**Extrait du texte:**
==*==
8 mars 2024
Actualité

Ces femmes qui ont façonné nos musées

Publié le 7 mars 2024

A l’occasion de cette Journée Internationale des droits des femmes, nous vous présentons cinq courts portraits de femmes qui ont façonné les musées de la Ville de Paris !

Rhodia Bourdelle : la gardienne de l'atelier

Rhodia Bourdelle

Fille du sculpteur Antoine Bourdelle, Rhodia (1911-2002) a vécu une enfance choyée dans l'atelier de son père - le musée Bourdelle d'aujourd'hui. Sa mère Cléopâtre, son époux Michel Dufet et elle-même, transforment à force de ténacité et de passion ce lieu de travail et de vie en un sanctuaire ouvert au public : en exposant, en publiant, en éditant l'œuvre de Bourdelle. 

Le musée Bourdelle a été le lieu de vie de la famille Bourdelle depuis l’arrivée du sculpteur en 1885 jusqu’à la mort de Rhodia en 2002. Elle grandit aux côtés de son père, joue au milieu des sculptures qui, dans le clair-obscur du soir, jettent des ombres fascinantes.
==*==
**Données:**
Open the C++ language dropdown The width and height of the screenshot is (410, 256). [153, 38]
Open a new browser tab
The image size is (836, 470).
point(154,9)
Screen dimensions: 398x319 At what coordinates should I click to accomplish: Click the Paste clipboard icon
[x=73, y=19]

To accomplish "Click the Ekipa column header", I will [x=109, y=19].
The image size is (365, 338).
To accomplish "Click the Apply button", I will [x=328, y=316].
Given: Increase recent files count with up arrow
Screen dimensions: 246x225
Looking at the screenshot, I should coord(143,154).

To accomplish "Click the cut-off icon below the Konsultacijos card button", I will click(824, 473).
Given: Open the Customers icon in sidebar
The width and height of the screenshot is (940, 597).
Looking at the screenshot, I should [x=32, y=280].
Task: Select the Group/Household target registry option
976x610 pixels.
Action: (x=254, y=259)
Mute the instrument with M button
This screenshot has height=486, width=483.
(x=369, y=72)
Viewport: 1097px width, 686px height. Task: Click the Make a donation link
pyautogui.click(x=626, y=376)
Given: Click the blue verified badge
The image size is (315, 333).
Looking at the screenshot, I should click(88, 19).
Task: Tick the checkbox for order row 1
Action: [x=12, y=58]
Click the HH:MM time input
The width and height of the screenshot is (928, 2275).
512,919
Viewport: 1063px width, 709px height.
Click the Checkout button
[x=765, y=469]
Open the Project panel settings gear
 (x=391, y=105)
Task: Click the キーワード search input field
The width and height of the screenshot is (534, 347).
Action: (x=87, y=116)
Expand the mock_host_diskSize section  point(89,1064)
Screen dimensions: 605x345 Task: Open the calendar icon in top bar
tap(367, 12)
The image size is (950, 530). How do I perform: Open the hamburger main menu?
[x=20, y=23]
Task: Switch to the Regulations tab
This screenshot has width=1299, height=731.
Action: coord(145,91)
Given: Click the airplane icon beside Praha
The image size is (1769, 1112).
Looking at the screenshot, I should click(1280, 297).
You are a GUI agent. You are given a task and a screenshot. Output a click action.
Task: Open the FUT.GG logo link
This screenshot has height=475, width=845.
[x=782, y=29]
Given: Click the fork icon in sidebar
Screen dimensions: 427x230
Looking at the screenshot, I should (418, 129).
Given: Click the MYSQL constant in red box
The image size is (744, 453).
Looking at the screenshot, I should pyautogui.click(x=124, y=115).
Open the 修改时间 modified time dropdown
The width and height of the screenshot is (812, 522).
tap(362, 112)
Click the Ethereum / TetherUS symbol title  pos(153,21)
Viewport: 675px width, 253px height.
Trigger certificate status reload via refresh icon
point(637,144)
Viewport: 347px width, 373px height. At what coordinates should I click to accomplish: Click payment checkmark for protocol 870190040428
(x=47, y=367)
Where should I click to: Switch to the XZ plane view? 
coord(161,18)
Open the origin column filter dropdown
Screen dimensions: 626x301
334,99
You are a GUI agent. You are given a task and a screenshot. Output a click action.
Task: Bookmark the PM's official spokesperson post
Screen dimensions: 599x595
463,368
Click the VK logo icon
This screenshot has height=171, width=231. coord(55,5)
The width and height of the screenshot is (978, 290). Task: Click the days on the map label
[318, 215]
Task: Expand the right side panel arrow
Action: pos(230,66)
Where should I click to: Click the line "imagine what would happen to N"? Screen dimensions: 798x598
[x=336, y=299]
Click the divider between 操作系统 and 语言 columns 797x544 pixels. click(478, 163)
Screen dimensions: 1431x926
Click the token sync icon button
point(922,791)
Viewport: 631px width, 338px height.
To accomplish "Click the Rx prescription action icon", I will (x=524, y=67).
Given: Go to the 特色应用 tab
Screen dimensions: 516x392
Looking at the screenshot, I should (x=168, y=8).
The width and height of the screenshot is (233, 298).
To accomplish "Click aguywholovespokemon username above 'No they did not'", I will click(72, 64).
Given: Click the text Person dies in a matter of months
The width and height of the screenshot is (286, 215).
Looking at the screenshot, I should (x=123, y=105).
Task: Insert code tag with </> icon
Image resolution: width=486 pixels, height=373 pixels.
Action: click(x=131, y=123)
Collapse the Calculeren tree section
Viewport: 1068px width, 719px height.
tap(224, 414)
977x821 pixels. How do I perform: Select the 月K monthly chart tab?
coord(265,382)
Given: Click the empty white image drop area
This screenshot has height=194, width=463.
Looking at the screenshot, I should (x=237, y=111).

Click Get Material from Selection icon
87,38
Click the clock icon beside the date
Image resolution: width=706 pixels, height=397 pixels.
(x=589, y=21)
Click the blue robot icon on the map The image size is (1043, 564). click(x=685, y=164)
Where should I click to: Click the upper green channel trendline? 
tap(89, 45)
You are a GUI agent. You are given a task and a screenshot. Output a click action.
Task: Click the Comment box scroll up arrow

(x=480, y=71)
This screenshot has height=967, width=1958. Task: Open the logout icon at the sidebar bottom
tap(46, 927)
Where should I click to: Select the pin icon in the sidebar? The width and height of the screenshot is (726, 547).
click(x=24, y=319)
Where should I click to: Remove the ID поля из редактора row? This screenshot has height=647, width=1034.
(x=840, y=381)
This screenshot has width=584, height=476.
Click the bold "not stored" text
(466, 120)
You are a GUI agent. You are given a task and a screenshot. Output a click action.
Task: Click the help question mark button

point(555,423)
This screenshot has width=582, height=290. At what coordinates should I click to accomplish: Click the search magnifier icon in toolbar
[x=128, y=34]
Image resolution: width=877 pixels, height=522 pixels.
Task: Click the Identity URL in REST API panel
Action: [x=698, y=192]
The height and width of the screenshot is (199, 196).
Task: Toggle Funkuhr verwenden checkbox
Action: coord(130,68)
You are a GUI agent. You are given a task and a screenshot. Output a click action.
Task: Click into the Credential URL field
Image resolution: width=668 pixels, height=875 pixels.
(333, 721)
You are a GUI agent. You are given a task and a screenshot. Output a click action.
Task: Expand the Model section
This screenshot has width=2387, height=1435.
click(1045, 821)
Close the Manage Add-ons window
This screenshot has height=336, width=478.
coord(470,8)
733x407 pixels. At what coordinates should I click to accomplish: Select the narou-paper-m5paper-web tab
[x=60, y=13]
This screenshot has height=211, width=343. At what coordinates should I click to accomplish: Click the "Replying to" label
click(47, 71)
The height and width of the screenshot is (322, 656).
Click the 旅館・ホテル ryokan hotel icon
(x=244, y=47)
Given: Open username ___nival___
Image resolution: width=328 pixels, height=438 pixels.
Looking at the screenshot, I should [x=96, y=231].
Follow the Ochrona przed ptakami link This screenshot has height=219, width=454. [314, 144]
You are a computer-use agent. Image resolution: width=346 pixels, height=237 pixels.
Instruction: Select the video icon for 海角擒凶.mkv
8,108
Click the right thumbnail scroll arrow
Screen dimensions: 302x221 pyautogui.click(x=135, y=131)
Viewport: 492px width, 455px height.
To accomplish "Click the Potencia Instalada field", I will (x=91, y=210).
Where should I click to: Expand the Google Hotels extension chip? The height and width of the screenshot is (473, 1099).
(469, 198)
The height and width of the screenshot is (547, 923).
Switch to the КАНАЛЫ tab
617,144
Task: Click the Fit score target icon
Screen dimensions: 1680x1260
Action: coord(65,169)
==*==
**Consigne 1:**
Dans l'article sur les femmes des musées parisiens, en quelle année Antoine Bourdelle est-il arrivé dans le lieu qui est aujourd'hui le musée Bourdelle ?
**Consigne 2:**
Recopiez le passage de l'article sur les femmes des musées parisiens qui s'ouvre sur les mots « 8 mars 2024 » et se termine par « l'œuvre de Bourdelle. ».

**Réponse 1:**
En 1885.

**Réponse 2:**
8 mars 2024
Actualité

Ces femmes qui ont façonné nos musées

Publié le 7 mars 2024

A l’occasion de cette Journée Internationale des droits des femmes, nous vous présentons cinq courts portraits de femmes qui ont façonné les musées de la Ville de Paris !

Rhodia Bourdelle : la gardienne de l'atelier

Rhodia Bourdelle

Fille du sculpteur Antoine Bourdelle, Rhodia (1911-2002) a vécu une enfance choyée dans l'atelier de son père - le musée Bourdelle d'aujourd'hui. Sa mère Cléopâtre, son époux Michel Dufet et elle-même, transforment à force de ténacité et de passion ce lieu de travail et de vie en un sanctuaire ouvert au public : en exposant, en publiant, en éditant l'œuvre de Bourdelle.